Według Prawa i Sprawiedliwości, Mirosław Sekuła niejednokrotnie dopuścił się naruszenia norm prawnych oraz wypracowanych zwyczajów, a także między innymi nie przestrzega kultury prac komisji. Zdaniem posłów PiS, nie można też dopuścić do tego, żeby komisja "jako emanacja funkcji kontrolnej Sejmu, poprzez nieodpowiedzialmne działania przewodniczącego Sekuły ośmieszała majestat Sejmu RP".
Przewodniczący chciał natychmiast poddać wniosek pod głosowanie, ale posłanka Beata Kempa zaapelowała do niego o refleksję i zapoznanie się z pisemnym uzasadnieniem. Odbyła się też dyskusja na temat procedury rozpatrywania wniosków przez komisję i odpowiednich artykułów.
Poseł Bartosz Arłukowicz z Lewicy przypomniał, że komisja od początku działa w trudnych warunkach i że o tych warunkach, zakresie prac komisji oraz o tym kto jej przewodniczy, zdecydowała koalicja rządząca.
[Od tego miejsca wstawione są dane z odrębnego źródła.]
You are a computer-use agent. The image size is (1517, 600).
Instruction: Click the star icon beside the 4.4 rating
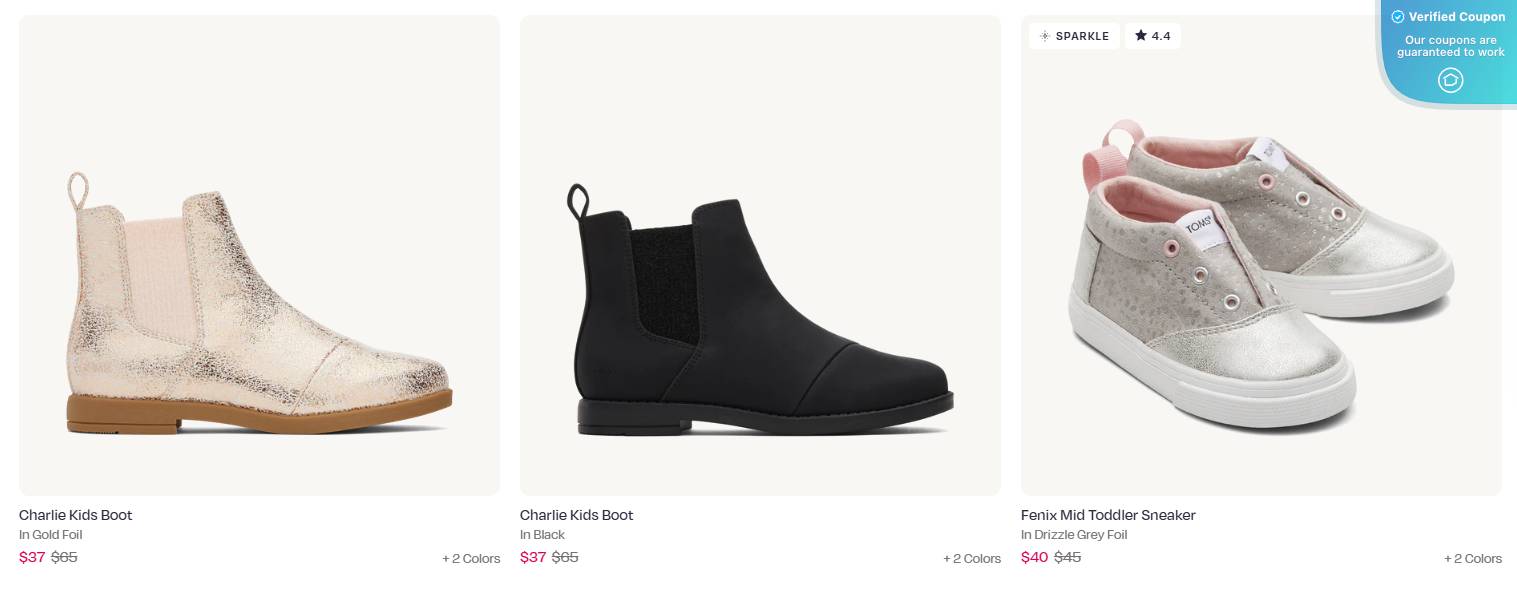1140,36
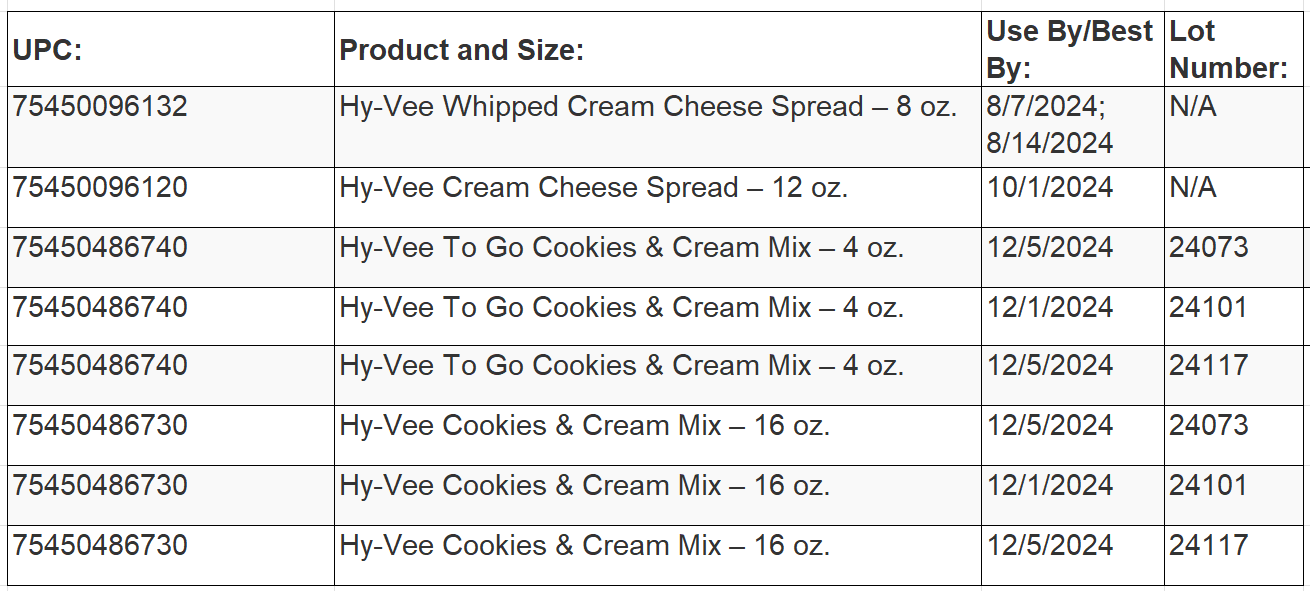Select lot 24101 for To Go 4 oz. mix
This screenshot has height=591, width=1310.
tap(1209, 307)
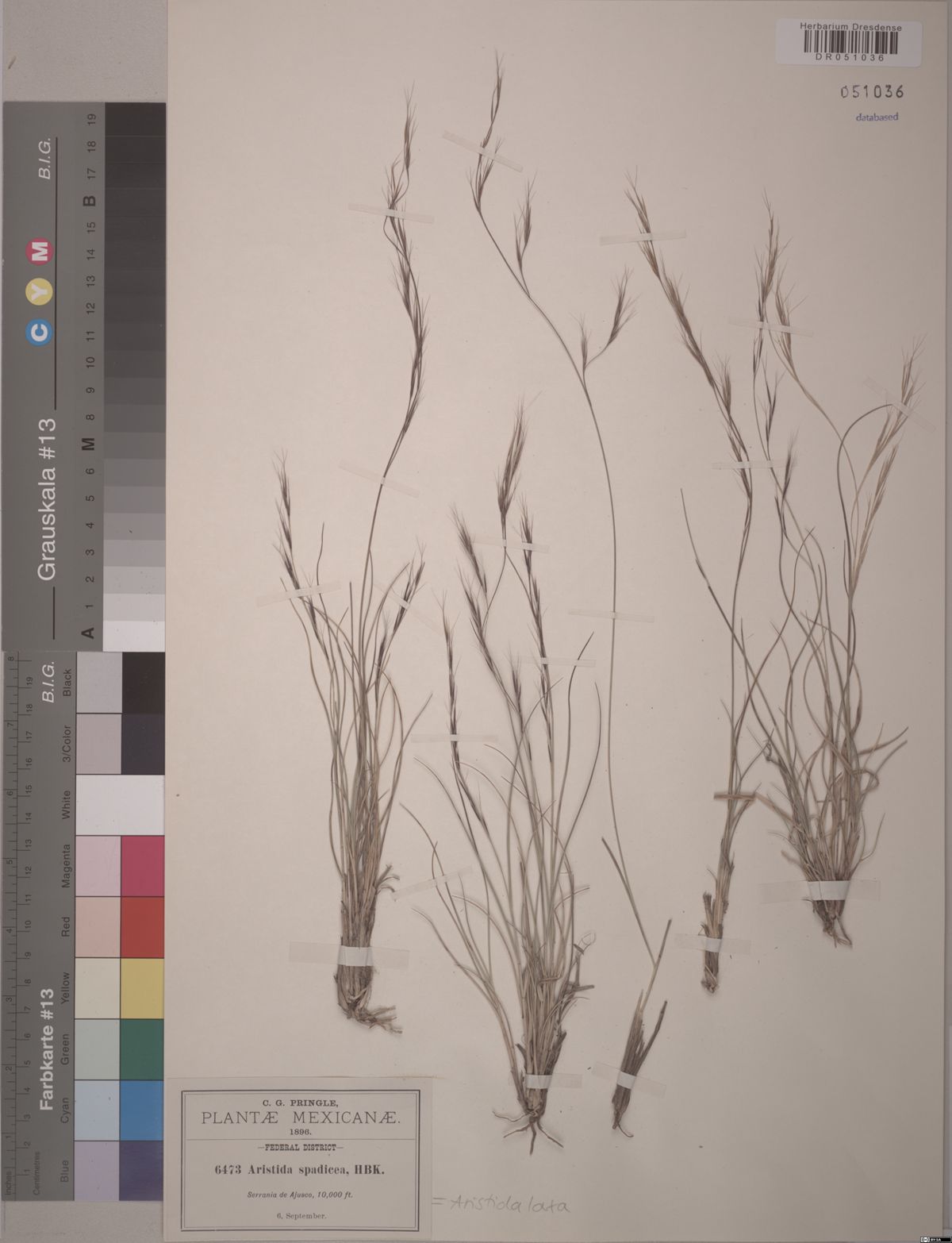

Posełzgodził się z częścią zarzutów PiS wobec przewodniczącego, po czym zaapelował do obu stron o refleksję i niewłączanie do prac komisji wątku walki personalnej.
Mirosław Sekuła uważa, że posłowie Kempa i Wassermann chcą przerzucić na niego odpowiedzialność za swoją nieudolność. Według posła Sekuły,przedstawicielom PiS nie przeszkadza w pracy to, że są członkami komisji śledczej wbrew standardom i przepisom ustawy Kodeks postępowania karnego a przeszkadza to, że przewodniczący nie wykonuje za nich prac, które oni powinni wykonywać. "Przewodniczący nie jest od tego, żeby dbać o to, żeby oni mieli spinacze" - powiedział Mirosław Sekuła.
Głosowanie nad wnioskiem odbędzie się na następnym posiedzeniu komisji, we wtorek. Na ten dzień planowane jest też przesłuchanie byłego szefa gabinetu politycznego premiera, Sławomira Nowaka i Sławomira Sykuckiego, byłego prezesa Totalizatora Sportowego, znajomego biznesmenów Sobiesiaka i Koska.